• **Task prompt**
Starting with the first of the lines below and going on through the line with "coord(78,37)", write those lines out again, requests included, shifting every coordinate in the answers by -55. Leave the pictures out of what you write.

** BEGIN Data shown **

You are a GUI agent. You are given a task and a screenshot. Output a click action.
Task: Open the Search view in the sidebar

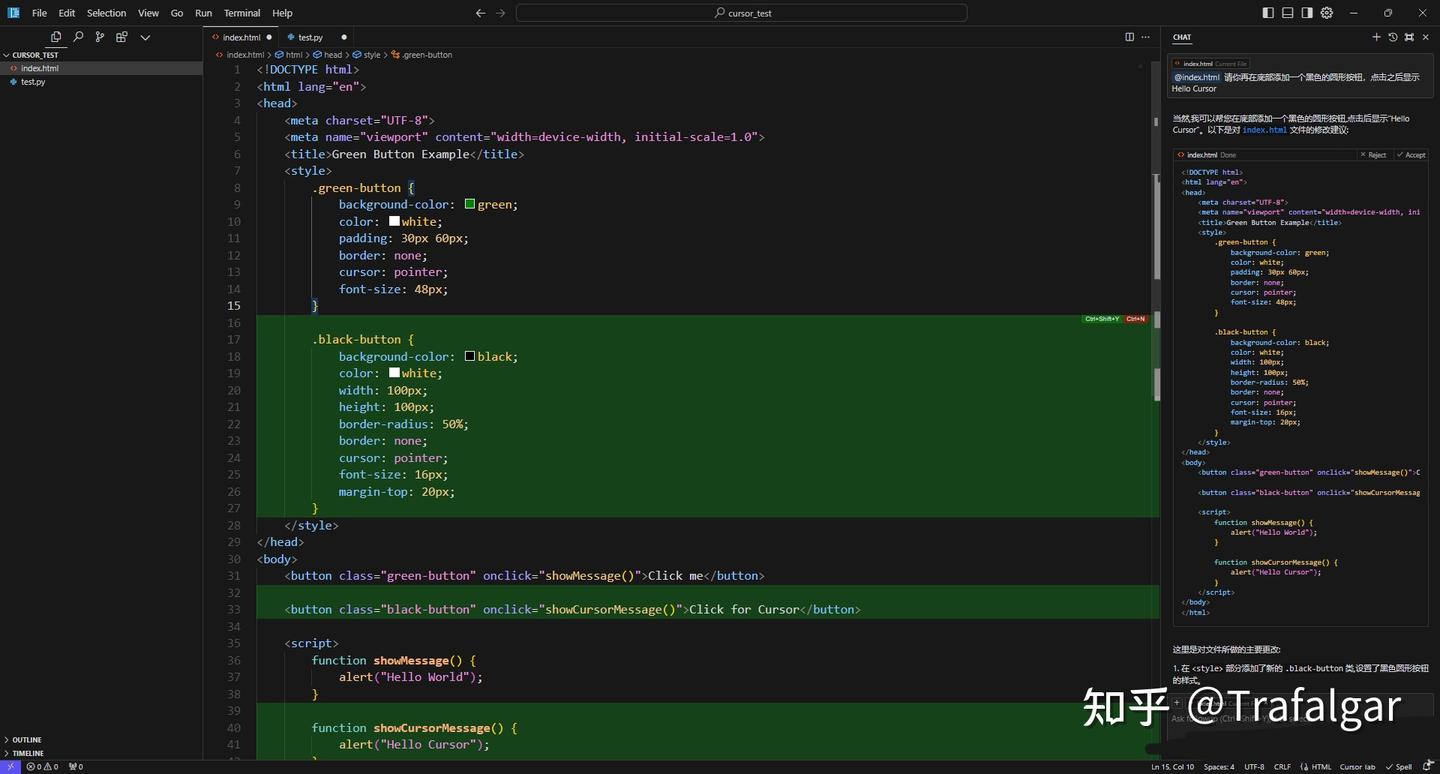coord(78,37)
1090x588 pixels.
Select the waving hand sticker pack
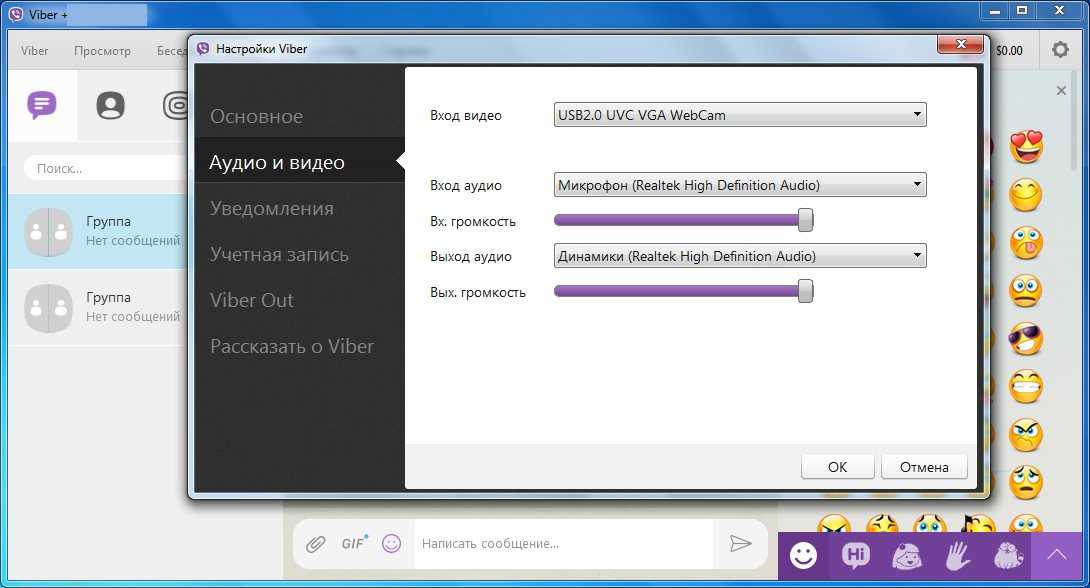click(x=958, y=555)
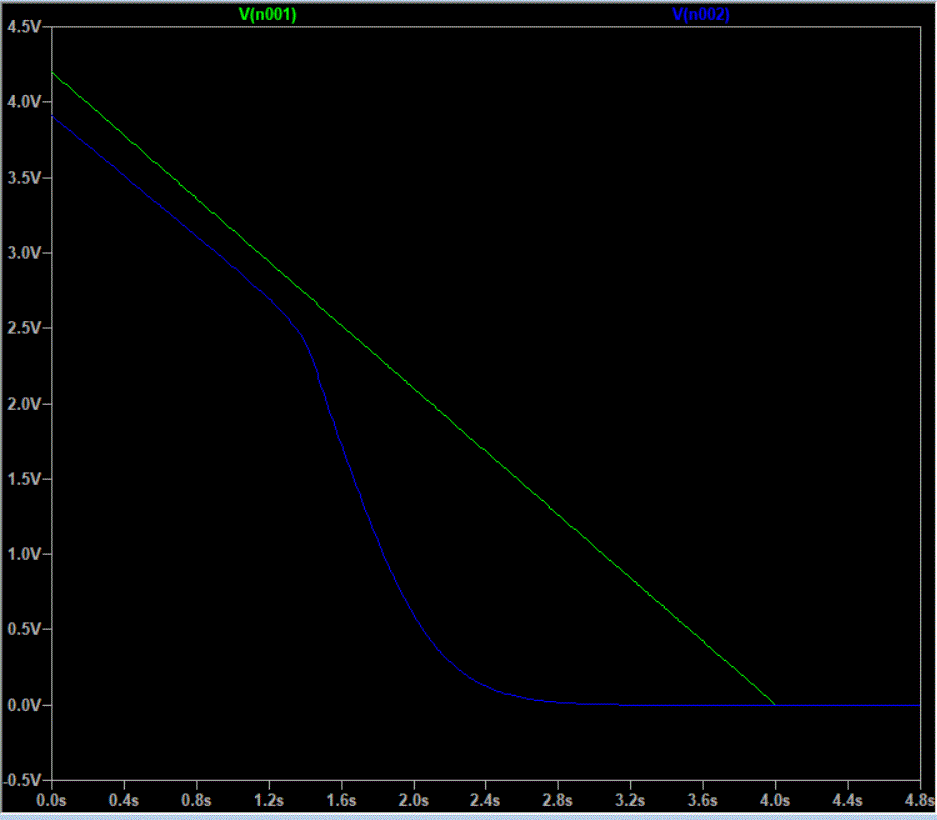The image size is (937, 820).
Task: Select the 1.6s horizontal axis tick label
Action: pos(341,800)
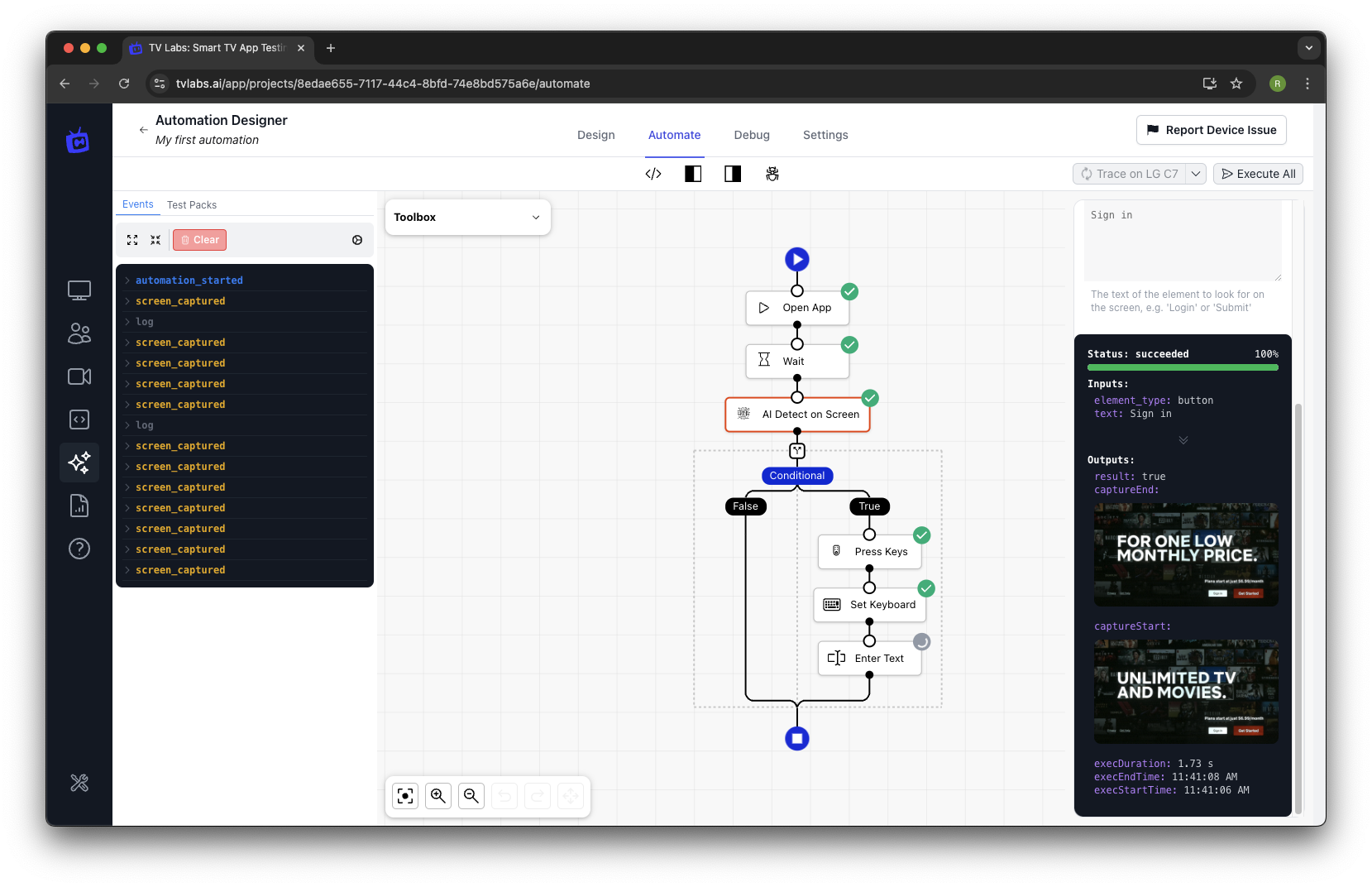1372x887 pixels.
Task: Open the AI automation sparkles icon in sidebar
Action: tap(79, 463)
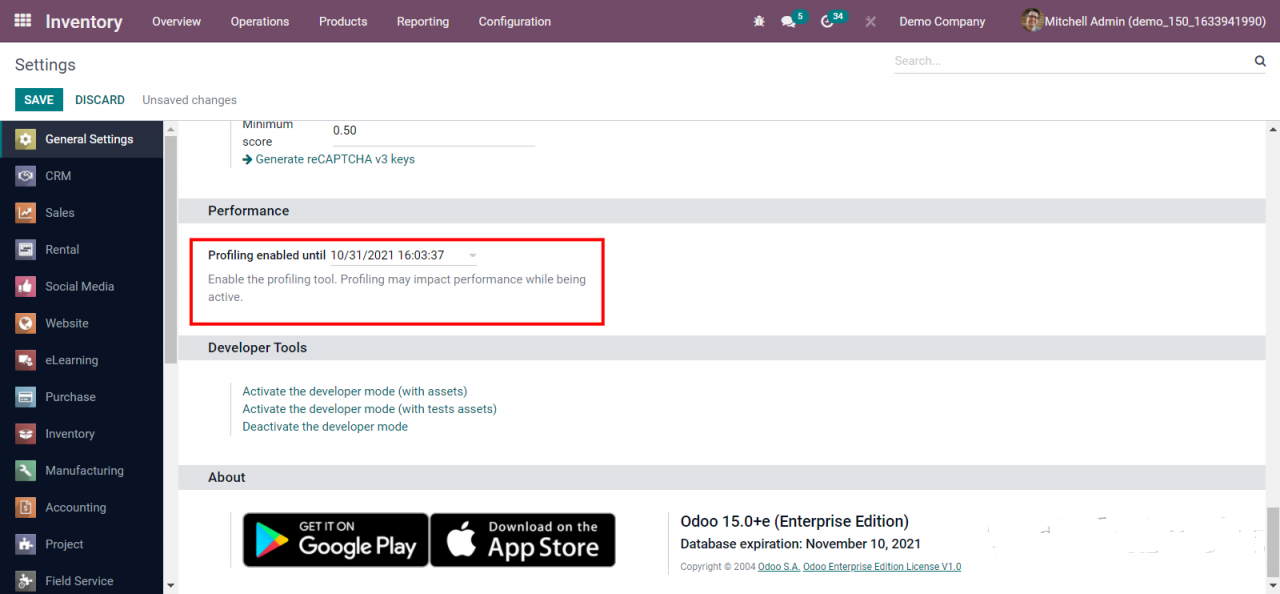The image size is (1280, 594).
Task: Click the SAVE button
Action: [x=39, y=100]
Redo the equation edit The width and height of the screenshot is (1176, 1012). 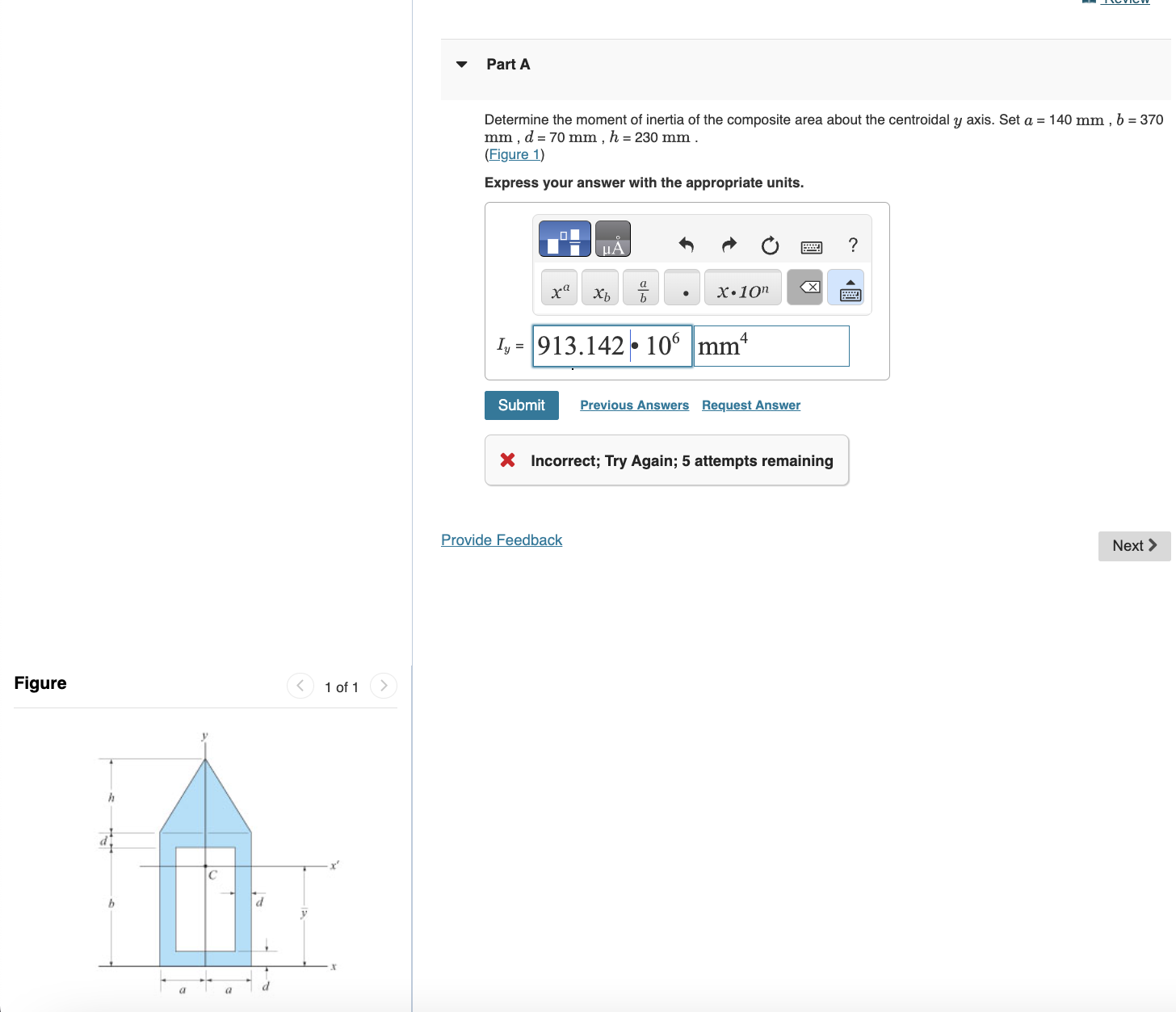(x=728, y=245)
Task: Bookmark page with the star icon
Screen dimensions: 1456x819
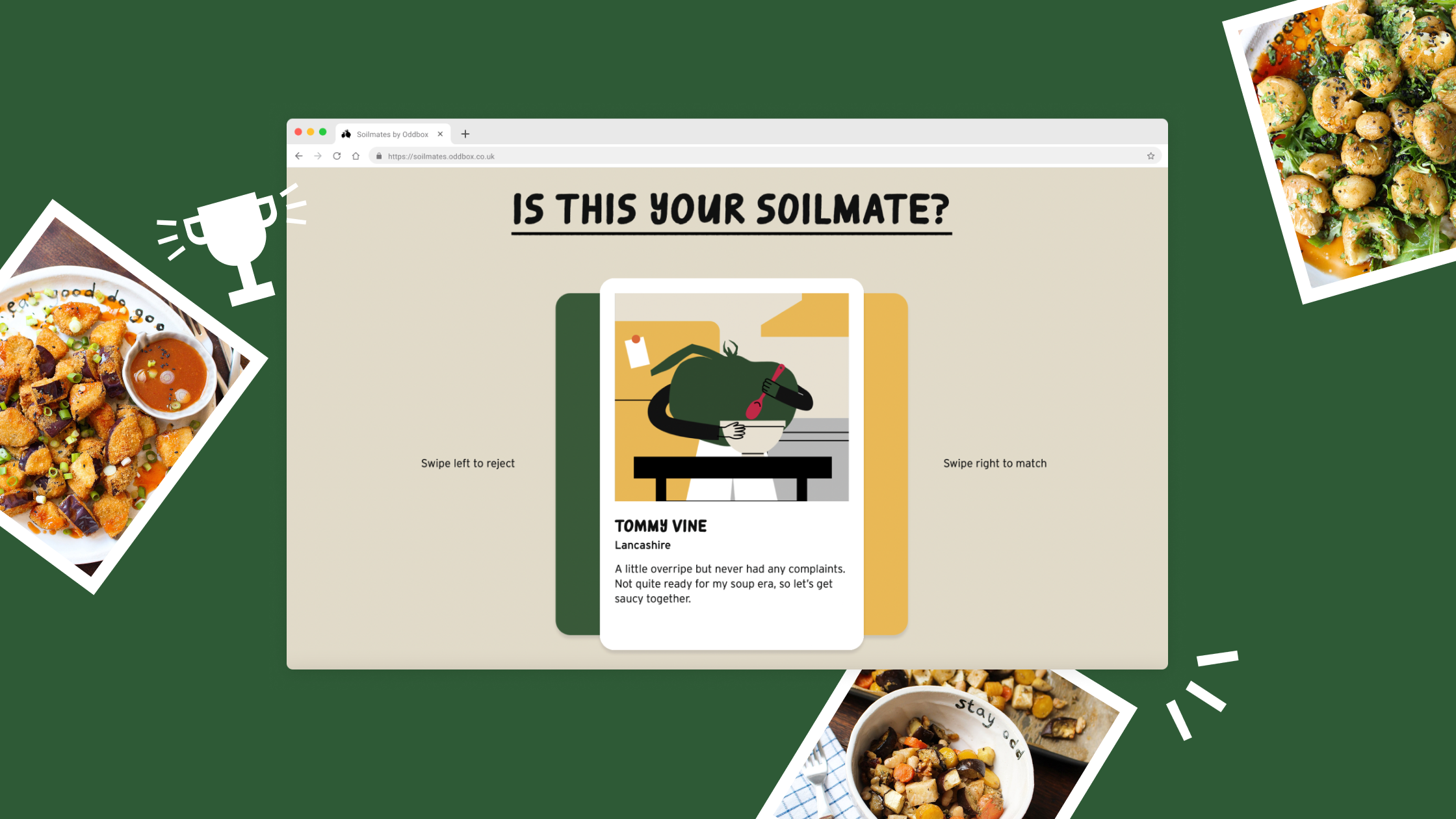Action: point(1150,156)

** END Data shown **

• **Output of the exercise**
You are a GUI agent. You are given a task and a screenshot. Output a click action.
Task: Open the Search view in the sidebar

coord(23,-18)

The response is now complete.